Рекорд: 19 дней и ночей в больнице

– В вашей семье мама – директор школы и учитель русского языка и литературы, а папа – начальник Куйтунского леспромхоза. Откуда такая тяга к хирургии, да еще к детской?

– Вмешался господин случай. Школу я окончил с золотой медалью. Это давало мне право поступить в любой вуз, сдав всего один экзамен. Так получилось, что в последний момент мой выбор пал на медицину, о чем я не жалею. Кроме того, моя учительница по анатомии Александра Николаевна Любавская дала мне такие знания, что они до сих пор не нуждаются в пополнении.

В институте на первом курсе я пришел в Ивано-Матренинскую больницу и стал работать операционным братом. Дни и ночи напролет я проводил с пациентами. Однажды поставил даже рекорд – безвылазно пробыл в больнице 19 ночей. Не так давно показали фильм Восточно-Сибирской студии кинохроники, где заведующий кафедрой детской хирургии в Иркутском медицинском институте маститый Всеволод Андреевич Урусов сказал, показывая на меня: «Этот студент выполнил 200 операций по удалению аппендицита». Такого в то время не делали даже штатные хирурги.

– Чем детский хирург отличается от хирурга, оперирующего взрослого?

– Это абсолютно разные профессии. Детский хирург работает не только с маленькими детьми, но и с его родителями. Малыш не может ничего сказать. Поэтому приходится включать весь свой интеллект и призывать на помощь маму и папу. С другой стороны – привлекаем современные методы диагностического изображения, которые могут помочь установить высокоточный диагноз. Технология работы с новорожденными предполагает использование большого количества ноу-хау: новые хирургические лупы – очки, которые увеличивают объекты в несколько раз, или электрохирургический нож, который в зависимости от целей врача можно интегрировать в крючок, ланцет или лопатку.

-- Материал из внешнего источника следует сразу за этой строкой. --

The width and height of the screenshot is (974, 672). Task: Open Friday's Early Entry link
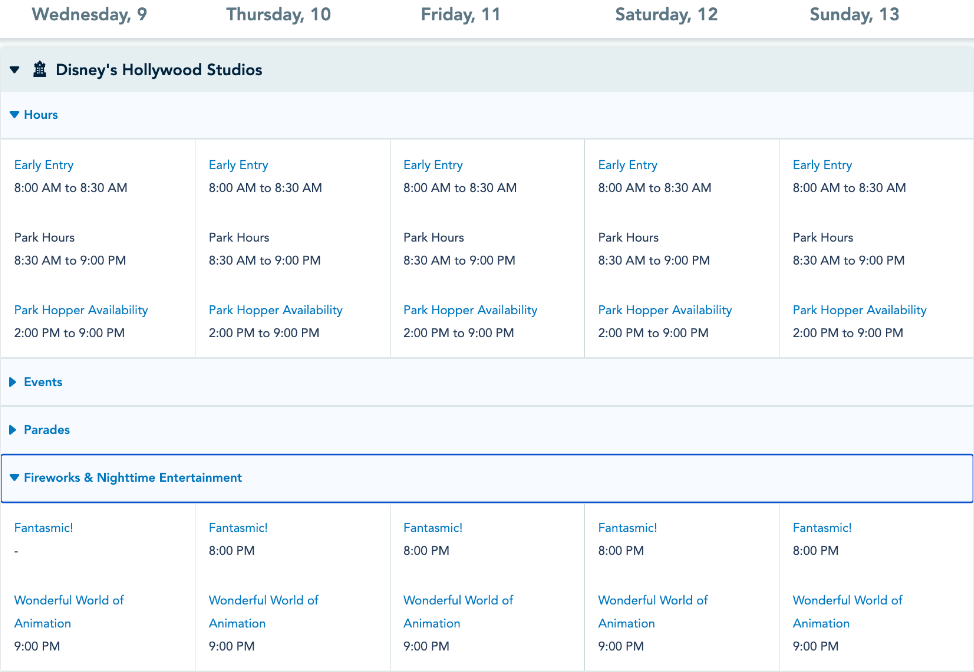[x=433, y=165]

– Вам наверняка доводится сталкиваться со спектром патологий, когда даже вам как хирургу приходится дивиться изобретательной жестокости природы. Вас страх не одолевает?

– Я сопереживаю своим пациентам. А страха нет. Каждый новорожденный – это творение природы, и врач не вправе определять: жить ему или нет. Поэтому детский хирург должен встать на службу больного ребенка. Если даже от него отказались родители, мы должны выполнять свою миссию до конца.

– Может ли хирург свыкнуться со смертью как с частью своей работы?

– Нет. Трагедия всегда сопровождается слезами. Казалось бы, с годами все должно утратиться, но этого не происходит.

– Как вы относитесь к детской трансплантологии – пересадке донорских органов от ребенка к ребенку. Законы о детском донорстве есть в США, Канаде, Германии, Великобритании, Испании.

– Солидарности в отношении пересадки органов от одного ребенка к другому я не испытываю. Но есть исключения. Например, резекция половины печени с пересадкой органа от брата к брату (сестры к сестре, сестры к брату и т.д.). А размеры и масса печени реципиента восполняются после трансплантации.

Большие надежды у хирургов-трансплантологов связаны с терапией стволовыми клетками. Когда берутся собственные клетки и из них выращивается тот орган, который необходим. Есть модели печени, трахеи, пищевода. Потребуется, наверное, еще с десяток лет, чтобы это лечение было доступно.

– Вы возглавляете центр, которым гордится вся Россия, у вас есть медицинский «оскар». Чего еще хотите?

– Здоровья своим пациентам. Чтобы в нашей больнице был самый лучший хирургический центр не только для новорожденных, но вообще для всех детей, а большинство операций выполнялось бы эндоскопически, без разрезов.

Справка

Юрий Козлов пришел работать в Ивано-Матренинскую детскую клиническую больницу в 1993 году. За 17 лет работы он прошел путь от ординатора до заведующего Центром хирургии и реанимации новорожденных, сделал немало операций, спасших жизни детей. В 2006 году Юрий Козлов занял первое место на VII Европейском конгрессе детской хирургии, а три года спустя был назван «Человеком года в области здравоохранения Иркутска» и награжден почетной грамотой мэра Иркутска. Детский хирург активно занимается научной деятельностью: на четыре разработки он получил патент РФ, является автором многочисленных научных публикаций в российских и зарубежных медицинских журналах.